• THINGS TO DO:
• A. In the passage on children's IM to school, what are the answers to these?
(i) Which group gave "their child being too young" as a reason?
(ii) What share of the variance did the variables explain for IM one way?
(iii) What share of variance did the model in Table 4 explain?
• B. In the passage on children's IM to school, could you rewrite the part between "As seen in Table" and "55% of variance.", inclusive, changing "house keys" to "door keys"?

• EXTRACTED TEXT:
■ ■ ■ ■

Moreover, differences were observed with the other evaluated variables, which were significant in the perceived difficulty of IM to school and for all the reasons for IM according to each group (see Table 2). The no IM group was formed by more parents perceiving greater difficulty for their children’s IM, followed by the IM one way and the IM both ways groups. The no IM group obtained the highest score for this variable, as did those parents who informed they were feeling less willing to allow their children to go to school alone. The reasons reported in this group included their child being too young, unlike the other two groups. However, the IM both ways group informed that if their children were not allowed to go to school alone, it was because parents preferred spending this time with their child or they wished to avoid their child having unpleasant experiences on their way to school. Significant differences were also observed in IM in situations related to outdoor leisure activities, having house keys and some perceived dangers. In general, the IM both ways group reported their children’s more frequent IM for outdoor leisure activities, and more of them had house keys. Regarding perceived dangers, the no IM group obtained higher scores for infrastructure-related dangers, such as streets, footpaths and crossings, and for specific spaces like shops and supermarkets.
As seen in Table 3, the predictor variables for IM one way were school year, frequency with which the children performed other outdoor leisure activities independently, and having house keys. Together, these variables explained 24% of the variance for IM one way.
Table 4 shows for the prediction of IM both ways versus no IM the following predictor variables: the child occupying a more advanced position with his/her siblings, more frequency of IM for certain outdoor leisure activities, and having house keys. However, the fact that parents perceived more difficulty for IM to school was associated with less IM. Parents’ willingness for their children’s IM to school and children’s autonomy perceived by their parents were positively related with IM both ways. This model explained 55% of variance.

■ ■ ■ ■

• DATA LINES:
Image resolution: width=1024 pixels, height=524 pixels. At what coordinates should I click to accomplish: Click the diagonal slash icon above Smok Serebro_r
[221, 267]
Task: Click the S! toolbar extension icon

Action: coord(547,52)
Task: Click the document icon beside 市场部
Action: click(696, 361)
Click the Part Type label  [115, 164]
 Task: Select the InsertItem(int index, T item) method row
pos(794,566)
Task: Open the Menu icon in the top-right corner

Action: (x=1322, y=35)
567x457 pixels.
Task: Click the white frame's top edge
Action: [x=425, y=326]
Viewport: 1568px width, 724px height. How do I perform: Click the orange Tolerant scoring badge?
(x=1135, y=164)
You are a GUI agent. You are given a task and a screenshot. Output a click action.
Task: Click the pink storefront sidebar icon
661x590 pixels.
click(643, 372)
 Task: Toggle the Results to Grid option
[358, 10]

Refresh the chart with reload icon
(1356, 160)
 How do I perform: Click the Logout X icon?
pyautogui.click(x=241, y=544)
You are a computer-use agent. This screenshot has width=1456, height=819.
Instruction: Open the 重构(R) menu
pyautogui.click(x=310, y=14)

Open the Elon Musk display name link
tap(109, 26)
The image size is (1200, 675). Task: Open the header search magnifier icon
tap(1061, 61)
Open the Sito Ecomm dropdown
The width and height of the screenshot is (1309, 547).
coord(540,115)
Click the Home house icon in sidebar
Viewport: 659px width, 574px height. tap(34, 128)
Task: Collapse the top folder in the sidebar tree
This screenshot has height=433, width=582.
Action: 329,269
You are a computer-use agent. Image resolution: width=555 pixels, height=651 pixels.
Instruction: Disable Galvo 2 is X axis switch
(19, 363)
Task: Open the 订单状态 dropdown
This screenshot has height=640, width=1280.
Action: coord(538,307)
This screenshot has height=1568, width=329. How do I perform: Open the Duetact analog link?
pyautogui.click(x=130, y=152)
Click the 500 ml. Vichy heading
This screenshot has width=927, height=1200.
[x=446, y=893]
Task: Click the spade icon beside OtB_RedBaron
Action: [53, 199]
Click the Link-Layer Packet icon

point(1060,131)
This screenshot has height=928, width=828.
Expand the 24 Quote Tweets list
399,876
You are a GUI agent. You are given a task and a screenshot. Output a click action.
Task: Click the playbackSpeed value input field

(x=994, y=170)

■ ■ ■ ■

• SOLUTIONS TO THE EXERCISE:
• A.
(i) The no IM group
(ii) 24%
(iii) 55%

• B.
As seen in Table 3, the predictor variables for IM one way were school year, frequency with which the children performed other outdoor leisure activities independently, and having door keys. Together, these variables explained 24% of the variance for IM one way.
Table 4 shows for the prediction of IM both ways versus no IM the following predictor variables: the child occupying a more advanced position with his/her siblings, more frequency of IM for certain outdoor leisure activities, and having door keys. However, the fact that parents perceived more difficulty for IM to school was associated with less IM. Parents’ willingness for their children’s IM to school and children’s autonomy perceived by their parents were positively related with IM both ways. This model explained 55% of variance.